ABOUT THIS EXERCISE
Please reproduce the entries below exactly from the line with "Operatör klart (186, 1891)" through their last line, leaving out any pictures.

━━ INPUT

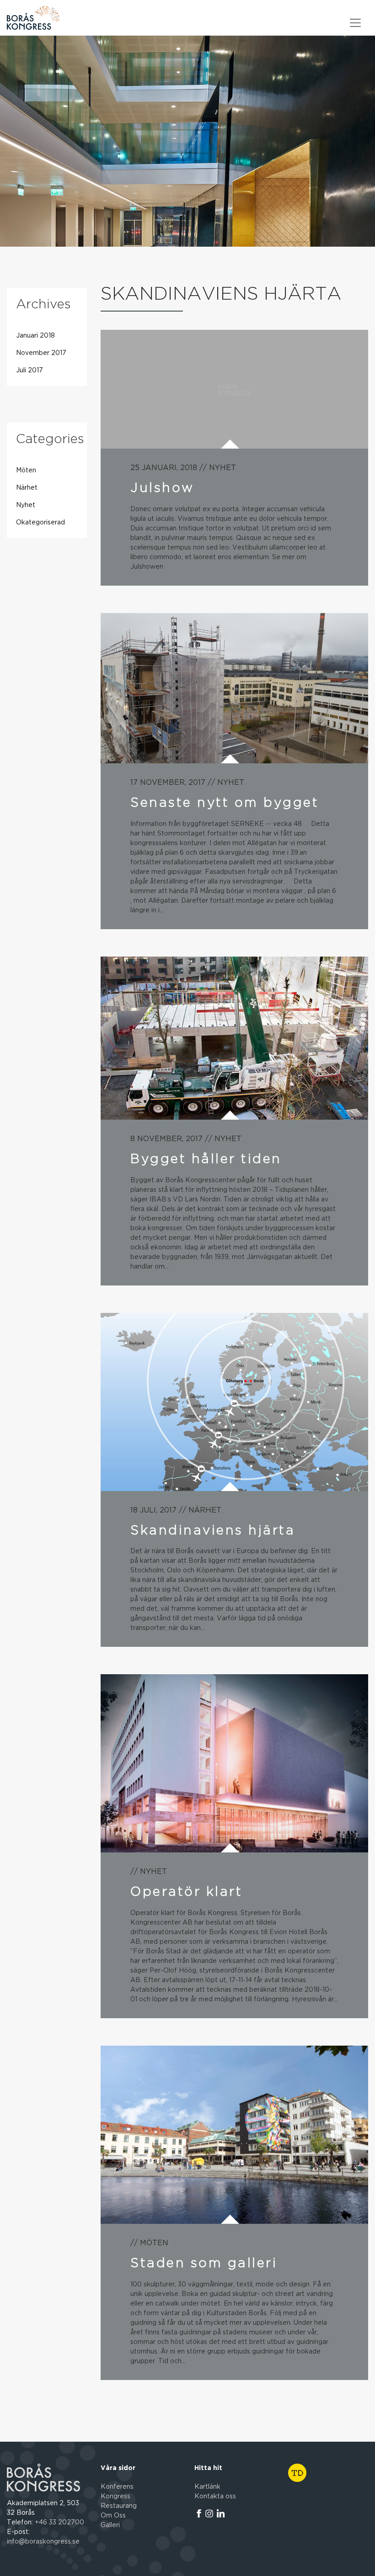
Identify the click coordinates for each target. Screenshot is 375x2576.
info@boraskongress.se (43, 2542)
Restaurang (119, 2506)
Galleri (110, 2525)
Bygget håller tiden (206, 1158)
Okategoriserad (40, 522)
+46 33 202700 (59, 2522)
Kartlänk (207, 2487)
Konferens (117, 2487)
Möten (26, 470)
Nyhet (25, 505)
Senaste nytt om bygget (224, 802)
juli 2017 (29, 370)
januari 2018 (35, 336)
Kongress (115, 2496)
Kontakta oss (215, 2496)
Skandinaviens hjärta (212, 1530)
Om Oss (113, 2516)
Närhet (27, 488)
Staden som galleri (203, 2262)
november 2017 (41, 353)
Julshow (162, 487)
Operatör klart (186, 1891)
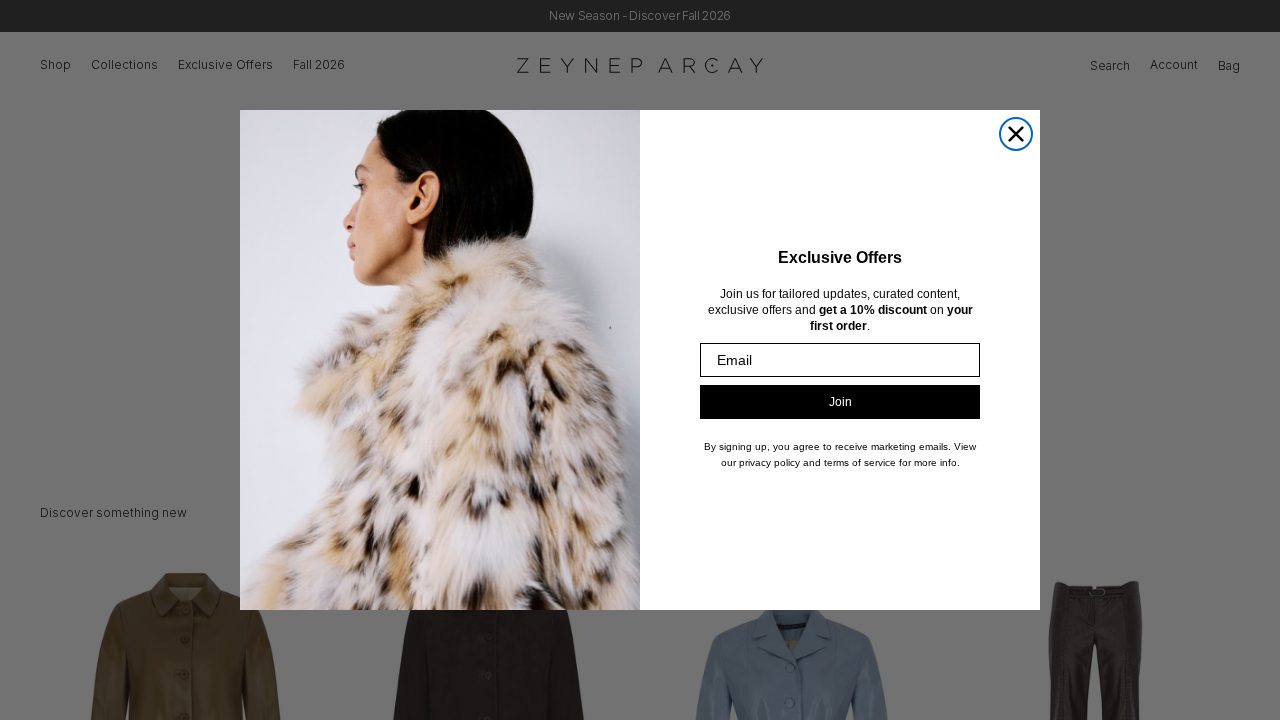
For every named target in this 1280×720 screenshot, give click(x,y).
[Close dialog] (1016, 134)
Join (840, 402)
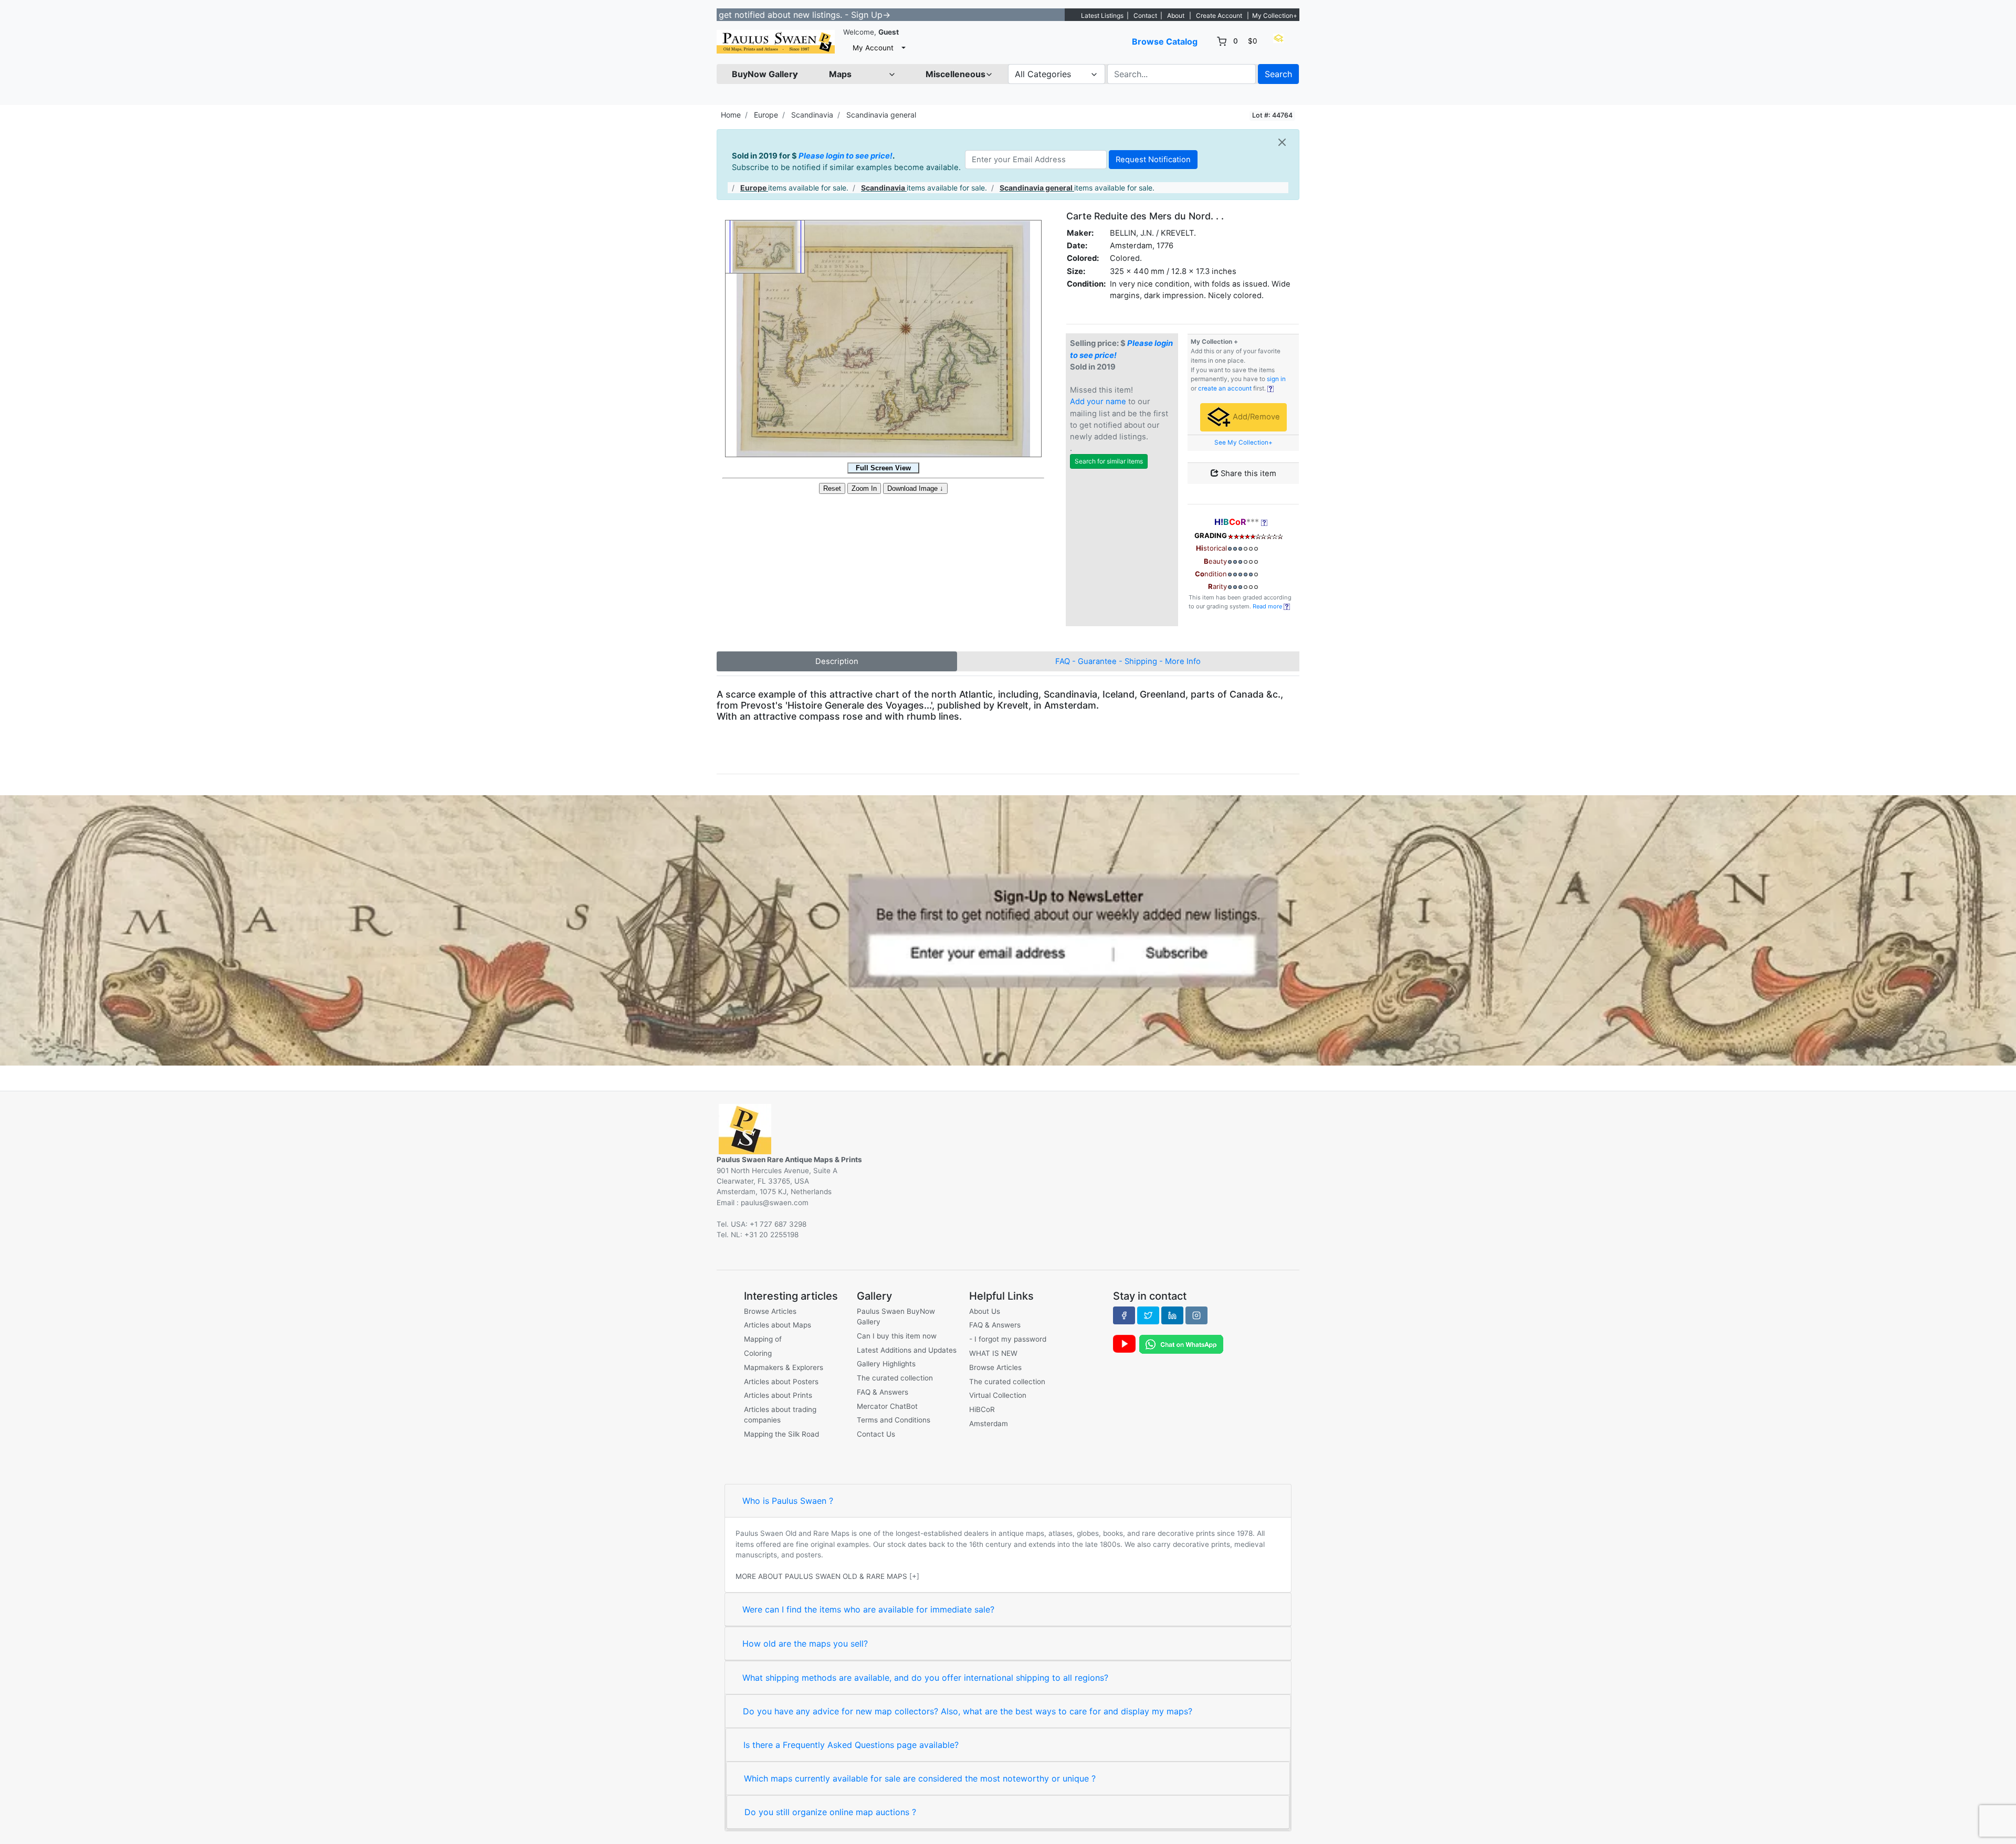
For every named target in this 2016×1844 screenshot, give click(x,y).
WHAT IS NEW (993, 1353)
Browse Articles (770, 1311)
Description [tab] (836, 661)
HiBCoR (982, 1409)
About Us (984, 1311)
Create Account (1219, 15)
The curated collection (895, 1378)
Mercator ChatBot (887, 1406)
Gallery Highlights (886, 1364)
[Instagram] (1196, 1315)
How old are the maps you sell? (805, 1643)
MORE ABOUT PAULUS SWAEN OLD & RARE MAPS (821, 1576)
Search (1278, 74)
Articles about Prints (778, 1395)
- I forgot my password (1007, 1339)
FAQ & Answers (882, 1392)
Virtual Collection (997, 1395)
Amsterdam (988, 1423)
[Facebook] (1124, 1315)
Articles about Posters (781, 1381)
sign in (1276, 379)
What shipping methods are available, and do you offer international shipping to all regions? (925, 1677)
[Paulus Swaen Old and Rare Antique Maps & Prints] (776, 41)
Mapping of (763, 1339)
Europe (766, 114)
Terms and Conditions (893, 1420)
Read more (1268, 606)
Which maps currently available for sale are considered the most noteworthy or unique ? (920, 1778)
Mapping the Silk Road (781, 1434)
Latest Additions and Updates (907, 1350)
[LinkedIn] (1172, 1315)
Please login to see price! (845, 156)
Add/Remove (1255, 417)
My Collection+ (1274, 15)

━━━━

EXERCISE ANSWER
Operatör klart (186, 1891)
For every named target in this 1280×720 screenshot, give click(x,y).
[Close dialog] (1016, 134)
Join (840, 402)
For every named target in this 2016×1844 screenshot, give click(x,y).
WHAT IS NEW (993, 1353)
Browse Articles (770, 1311)
Description [tab] (836, 661)
HiBCoR (982, 1409)
About Us (984, 1311)
Create Account (1219, 15)
The curated collection (895, 1378)
Mercator ChatBot (887, 1406)
Gallery Highlights (886, 1364)
[Instagram] (1196, 1315)
How old are the maps you sell? (805, 1643)
MORE ABOUT PAULUS SWAEN OLD & RARE MAPS (821, 1576)
Search (1278, 74)
Articles about Prints (778, 1395)
- I forgot my password (1007, 1339)
FAQ & Answers (882, 1392)
Virtual Collection (997, 1395)
Amsterdam (988, 1423)
[Facebook] (1124, 1315)
Articles about Posters (781, 1381)
sign in (1276, 379)
What shipping methods are available, and do you offer international shipping to all regions? (925, 1677)
[Paulus Swaen Old and Rare Antique Maps & Prints] (776, 41)
Mapping of (763, 1339)
Europe (766, 114)
Terms and Conditions (893, 1420)
Read more (1268, 606)
Which maps currently available for sale are considered the most noteworthy or unique ? (920, 1778)
Mapping the Silk Road (781, 1434)
Latest Additions and Updates (907, 1350)
[LinkedIn] (1172, 1315)
Please login to see price! (845, 156)
Add/Remove (1255, 417)
My Collection+ (1274, 15)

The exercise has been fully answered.